San Francisco Bay Coffee has a washing station nearby, and Constance is grateful for the training she receives there. The yield from her farm has been consistently growing since she was able to plant coffee seedlings prepared by San Francisco Bay Coffee which are resistant to coffee leaf rust. With the help of San Francisco Bay Coffee, Constance’s production has increased from 1,500kg to 1,900kg. Her relationship with San Francisco Bay Coffee provides her with an income that allows her to hire workers and see to the needs of her farm and her family.

Coffee cherry washing station located in Rwanda.

With the help of San Francisco Bay Coffee, Constance’s production has increased from 1,500kg to 1,900kg.

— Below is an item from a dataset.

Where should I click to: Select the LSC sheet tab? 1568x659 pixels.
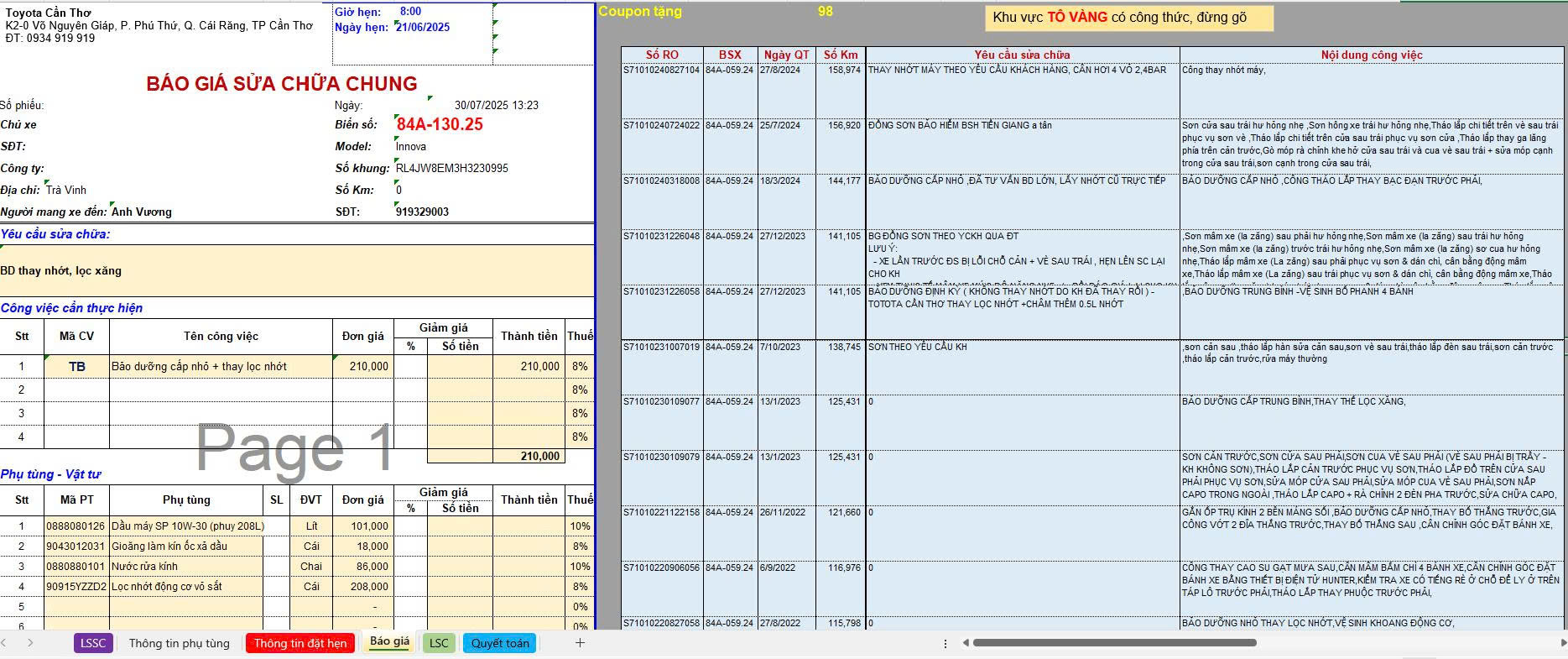(439, 643)
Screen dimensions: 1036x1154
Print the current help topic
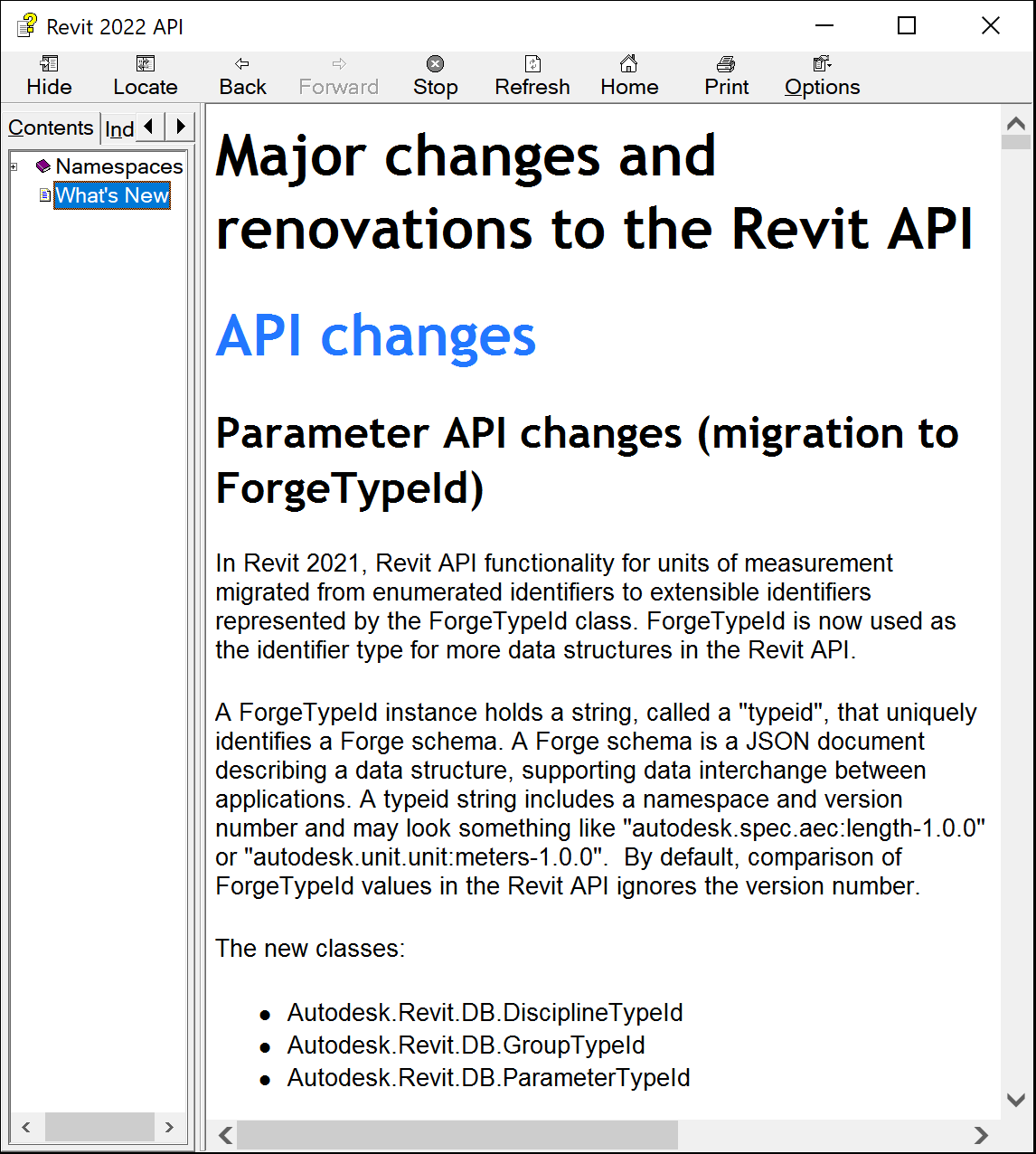[726, 75]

Through her relationship with San Francisco Bay Coffee, she has learned the strongest ways to apply fertilizer and insecticides that help to control the antestia bug. This variegated coffee bug, found specifically in African coffee-growing regions, feeds on the flowers, berries and growing tips of the coffee plants. They give the coffee beans a “potato taste,” which is believed to be caused by bacteria entering through the perforations the bugs make. There are several other challenges facing the coffee industry in Constance’s region: price fluctuations for coffee cherries, climate change, land scarcity for farm expansions, workforce issues and delays in fertilizer and insecticide applications from farm to farm. When these applications are delayed, there’s no effective way to keep control of the pests since the farms are so close to each other.

Still, Constance has high hopes for her farm’s future. She’s grateful for the help from San Francisco Bay Coffee Company: their donation of stronger plants, the trainings they provide to area farmers, the visits they make to local coffee growers to help strategize their operations, and their purchase of the coffee grown on farms like Constance’s. With the profits she makes from increased productivity, she looks forward to the opportunity to buy more land and plant more seedlings, contributing to the economy of her region and creating a strong legacy for her family.